Incertidumbre en el bloque de Adán Augusto en BCS
Escándalos de seguridad cimbran a la estructura de Homero Davis y Manuel Cota
La Paz, Baja California Sur.— La estructura política en Baja California Sur operada por el senador Homero Davis Castro y el grupo del exgobernador Leonel Cota Montaño atraviesa por horas de severa inestabilidad. La viabilidad de su proyecto rumbo a la gubernatura, centrado en la figura del diputado Manuel Cota Cárdenas, se ha visto fuertemente sacudida por las recientes investigaciones internacionales en materia de seguridad que asedian a su principal líder y protector político: Adán Augusto López Hernández.

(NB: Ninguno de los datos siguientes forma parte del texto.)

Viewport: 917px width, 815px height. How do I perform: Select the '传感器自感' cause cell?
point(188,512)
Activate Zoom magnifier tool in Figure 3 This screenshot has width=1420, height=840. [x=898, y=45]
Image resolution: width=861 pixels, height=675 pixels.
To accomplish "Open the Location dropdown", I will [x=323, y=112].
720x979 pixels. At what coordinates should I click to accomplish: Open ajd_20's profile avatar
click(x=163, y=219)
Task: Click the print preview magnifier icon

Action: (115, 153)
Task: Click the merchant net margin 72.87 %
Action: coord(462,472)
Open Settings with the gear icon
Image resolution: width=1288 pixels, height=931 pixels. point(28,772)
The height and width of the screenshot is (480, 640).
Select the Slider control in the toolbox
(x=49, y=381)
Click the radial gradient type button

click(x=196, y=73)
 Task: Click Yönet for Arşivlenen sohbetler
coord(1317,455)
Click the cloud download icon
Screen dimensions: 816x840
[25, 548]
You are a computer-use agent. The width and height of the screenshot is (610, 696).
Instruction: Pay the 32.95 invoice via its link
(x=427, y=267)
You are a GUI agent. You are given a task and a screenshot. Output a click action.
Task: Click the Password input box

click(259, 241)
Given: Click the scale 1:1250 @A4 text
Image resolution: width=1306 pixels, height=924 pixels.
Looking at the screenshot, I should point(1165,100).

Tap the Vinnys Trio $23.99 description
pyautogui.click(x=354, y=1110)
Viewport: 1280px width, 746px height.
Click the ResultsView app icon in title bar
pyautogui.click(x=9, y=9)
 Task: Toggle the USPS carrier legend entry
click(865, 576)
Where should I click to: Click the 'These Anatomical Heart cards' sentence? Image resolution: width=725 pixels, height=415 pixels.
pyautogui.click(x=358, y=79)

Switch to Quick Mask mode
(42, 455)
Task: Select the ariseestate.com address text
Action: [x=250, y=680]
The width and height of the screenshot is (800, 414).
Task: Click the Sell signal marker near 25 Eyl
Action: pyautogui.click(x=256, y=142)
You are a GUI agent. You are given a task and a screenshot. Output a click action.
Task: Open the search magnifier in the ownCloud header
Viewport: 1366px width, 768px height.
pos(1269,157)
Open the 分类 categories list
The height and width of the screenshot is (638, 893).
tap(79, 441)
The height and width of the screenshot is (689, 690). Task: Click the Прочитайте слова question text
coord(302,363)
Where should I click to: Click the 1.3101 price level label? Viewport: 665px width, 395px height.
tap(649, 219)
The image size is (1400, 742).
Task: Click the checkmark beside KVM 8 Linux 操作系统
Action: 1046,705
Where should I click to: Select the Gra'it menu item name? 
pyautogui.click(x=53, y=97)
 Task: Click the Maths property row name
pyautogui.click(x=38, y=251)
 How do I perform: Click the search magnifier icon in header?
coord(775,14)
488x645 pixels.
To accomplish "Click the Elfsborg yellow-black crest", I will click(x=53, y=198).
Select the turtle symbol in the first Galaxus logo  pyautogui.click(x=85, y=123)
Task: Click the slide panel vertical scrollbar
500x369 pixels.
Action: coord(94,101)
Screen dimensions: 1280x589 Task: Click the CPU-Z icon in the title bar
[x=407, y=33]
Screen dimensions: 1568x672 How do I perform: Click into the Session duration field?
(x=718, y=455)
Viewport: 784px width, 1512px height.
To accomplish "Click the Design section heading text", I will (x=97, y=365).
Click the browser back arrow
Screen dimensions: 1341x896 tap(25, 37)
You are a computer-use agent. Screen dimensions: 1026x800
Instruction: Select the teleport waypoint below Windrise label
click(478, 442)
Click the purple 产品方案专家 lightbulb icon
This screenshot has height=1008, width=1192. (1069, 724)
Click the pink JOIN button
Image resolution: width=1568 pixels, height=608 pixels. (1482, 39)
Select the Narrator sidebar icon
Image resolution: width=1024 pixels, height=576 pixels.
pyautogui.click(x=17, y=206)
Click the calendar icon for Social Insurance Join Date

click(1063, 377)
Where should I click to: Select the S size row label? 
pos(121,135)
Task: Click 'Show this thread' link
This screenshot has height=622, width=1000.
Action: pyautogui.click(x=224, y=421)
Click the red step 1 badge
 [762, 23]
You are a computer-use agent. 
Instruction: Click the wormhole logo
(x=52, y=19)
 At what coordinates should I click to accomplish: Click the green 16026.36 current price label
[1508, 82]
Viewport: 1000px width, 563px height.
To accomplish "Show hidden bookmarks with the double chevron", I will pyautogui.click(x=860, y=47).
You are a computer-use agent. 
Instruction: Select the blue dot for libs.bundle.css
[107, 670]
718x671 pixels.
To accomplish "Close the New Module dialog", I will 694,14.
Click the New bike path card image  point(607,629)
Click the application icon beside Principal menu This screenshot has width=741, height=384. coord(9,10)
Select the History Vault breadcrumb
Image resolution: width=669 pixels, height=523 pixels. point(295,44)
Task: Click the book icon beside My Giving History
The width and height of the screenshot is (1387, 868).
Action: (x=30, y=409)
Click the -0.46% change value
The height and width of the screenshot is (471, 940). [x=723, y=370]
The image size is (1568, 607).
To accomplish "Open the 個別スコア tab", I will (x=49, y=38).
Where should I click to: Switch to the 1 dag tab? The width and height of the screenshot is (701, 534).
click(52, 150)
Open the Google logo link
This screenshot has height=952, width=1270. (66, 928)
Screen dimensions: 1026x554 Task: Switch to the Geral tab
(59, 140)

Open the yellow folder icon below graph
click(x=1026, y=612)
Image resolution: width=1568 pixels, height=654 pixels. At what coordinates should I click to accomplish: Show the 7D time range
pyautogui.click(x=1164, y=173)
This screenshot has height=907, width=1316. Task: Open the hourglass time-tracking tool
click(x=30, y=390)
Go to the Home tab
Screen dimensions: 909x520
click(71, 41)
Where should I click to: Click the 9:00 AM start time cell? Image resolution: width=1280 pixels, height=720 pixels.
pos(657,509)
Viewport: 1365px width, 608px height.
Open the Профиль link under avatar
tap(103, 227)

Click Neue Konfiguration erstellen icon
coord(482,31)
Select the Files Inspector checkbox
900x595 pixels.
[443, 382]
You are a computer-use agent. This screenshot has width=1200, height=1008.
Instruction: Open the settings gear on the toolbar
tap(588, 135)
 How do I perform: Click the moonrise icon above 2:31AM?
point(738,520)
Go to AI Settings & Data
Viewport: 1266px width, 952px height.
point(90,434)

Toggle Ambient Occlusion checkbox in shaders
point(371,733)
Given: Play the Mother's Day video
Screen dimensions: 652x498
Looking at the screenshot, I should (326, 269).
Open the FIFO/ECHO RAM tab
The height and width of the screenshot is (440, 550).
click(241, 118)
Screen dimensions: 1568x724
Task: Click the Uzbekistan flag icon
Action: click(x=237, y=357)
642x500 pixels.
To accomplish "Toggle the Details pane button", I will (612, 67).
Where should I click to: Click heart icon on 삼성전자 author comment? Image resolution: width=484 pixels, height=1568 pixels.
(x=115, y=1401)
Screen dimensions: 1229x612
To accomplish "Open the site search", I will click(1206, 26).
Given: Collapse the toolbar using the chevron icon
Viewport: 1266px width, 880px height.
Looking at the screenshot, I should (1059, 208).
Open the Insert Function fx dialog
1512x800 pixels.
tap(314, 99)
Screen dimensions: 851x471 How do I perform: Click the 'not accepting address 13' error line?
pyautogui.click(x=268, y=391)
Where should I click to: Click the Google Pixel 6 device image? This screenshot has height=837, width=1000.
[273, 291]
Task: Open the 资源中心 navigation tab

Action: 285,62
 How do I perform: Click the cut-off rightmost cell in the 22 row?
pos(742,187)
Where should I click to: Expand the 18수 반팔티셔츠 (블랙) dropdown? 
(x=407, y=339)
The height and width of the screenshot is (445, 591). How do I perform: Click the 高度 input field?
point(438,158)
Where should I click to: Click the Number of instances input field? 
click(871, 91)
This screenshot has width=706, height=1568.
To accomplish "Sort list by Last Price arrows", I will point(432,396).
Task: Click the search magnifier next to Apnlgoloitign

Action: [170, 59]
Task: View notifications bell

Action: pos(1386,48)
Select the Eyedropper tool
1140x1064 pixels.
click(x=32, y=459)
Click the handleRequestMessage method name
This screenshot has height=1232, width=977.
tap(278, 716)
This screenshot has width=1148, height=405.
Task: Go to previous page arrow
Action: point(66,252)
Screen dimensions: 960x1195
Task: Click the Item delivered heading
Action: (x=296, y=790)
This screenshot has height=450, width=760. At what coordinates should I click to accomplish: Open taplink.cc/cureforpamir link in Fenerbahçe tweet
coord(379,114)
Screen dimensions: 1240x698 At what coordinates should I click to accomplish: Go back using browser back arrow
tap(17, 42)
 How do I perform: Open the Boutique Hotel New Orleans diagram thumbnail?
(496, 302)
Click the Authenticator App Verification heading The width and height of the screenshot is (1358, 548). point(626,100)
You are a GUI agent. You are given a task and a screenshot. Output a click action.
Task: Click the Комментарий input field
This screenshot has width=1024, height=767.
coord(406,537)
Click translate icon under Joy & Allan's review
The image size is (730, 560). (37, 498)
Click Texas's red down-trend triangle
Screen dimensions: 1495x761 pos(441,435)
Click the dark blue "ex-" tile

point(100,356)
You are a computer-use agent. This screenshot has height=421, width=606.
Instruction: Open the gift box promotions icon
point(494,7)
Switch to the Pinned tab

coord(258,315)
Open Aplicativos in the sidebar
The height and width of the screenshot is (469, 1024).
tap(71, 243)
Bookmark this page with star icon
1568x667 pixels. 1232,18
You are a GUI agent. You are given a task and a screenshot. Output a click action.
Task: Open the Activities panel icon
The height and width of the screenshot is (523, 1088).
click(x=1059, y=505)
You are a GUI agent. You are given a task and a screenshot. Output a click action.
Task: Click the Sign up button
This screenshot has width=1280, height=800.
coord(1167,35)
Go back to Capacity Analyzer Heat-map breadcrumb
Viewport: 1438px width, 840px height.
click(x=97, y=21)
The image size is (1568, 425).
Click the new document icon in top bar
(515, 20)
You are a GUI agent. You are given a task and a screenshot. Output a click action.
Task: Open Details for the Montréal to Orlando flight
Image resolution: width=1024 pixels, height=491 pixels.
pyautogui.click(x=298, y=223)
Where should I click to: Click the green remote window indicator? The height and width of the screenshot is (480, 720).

El factor seguridad y el golpe del 9 de junio
El andamiaje político que empuja a Manuel Cota se cimbró desde sus cimientos a partir del 9 de junio, fecha en la que el gobierno de Estados Unidos le revocó formalmente la visa al exsecretario de Gobernación, Adán Augusto López Hernández. Esta acción desde Washington, sumada al reciente congelamiento de cuentas y el aseguramiento de propiedades en Texas por presuntos vínculos con la criminalidad, ha dejado al senador Homero Davis —enlace permanente y operador histórico del tabasqueño en la media península— en una posición de extrema vulnerabilidad.
Lo que hace unos meses se presumía como un aparato financiero y político invencible para posicionar a Cota Cárdenas, hoy representa un riesgo latente para la gobernabilidad del estado. El cerco de las agencias de inteligencia extranjeras sobre el círculo de López Hernández ha generado un clima de desconfianza. En las cúpulas del poder se cuestiona severamente la conveniencia de respaldar una candidatura que arrastra consigo los negativos, la opacidad y la tensión internacional del ala más dura del obradorismo.
La ruta de la certidumbre: Sheinbaum y el cauce institucional
Frente a la tormenta y el desgaste que asfixia al eje Davis-Cota, el escenario político en la entidad ha comenzado a decantarse, de manera natural, hacia una ruta de mayor certidumbre y alineación institucional.

Desde Palacio Nacional, el proyecto de la presidenta Claudia Sheinbaum Pardo avanza con un enfoque claro: privilegiar perfiles alejados del escándalo que puedan garantizar una transición pacífica, ordenada y sin sombras. En este reacomodo de fuerzas, la figura de la alcaldesa de La Paz, Milena Quiroga Romero, se fortalece de manera orgánica y estratégica.
Sin los sobresaltos legales ni los señalamientos en temas de seguridad que hoy asedian al bloque de Adán Augusto, el perfil de Quiroga Romero representa para el centro del país una garantía de estabilidad y lealtad probada. Para el equipo de la presidenta Sheinbaum, mantener a Baja California Sur libre de controversias binacionales es una prioridad de Estado, lo que termina por inclinar silenciosa, pero firmemente, la balanza hacia un liderazgo limpio que blinde al estado de la turbulencia que hoy persigue a los operadores de López Hernández.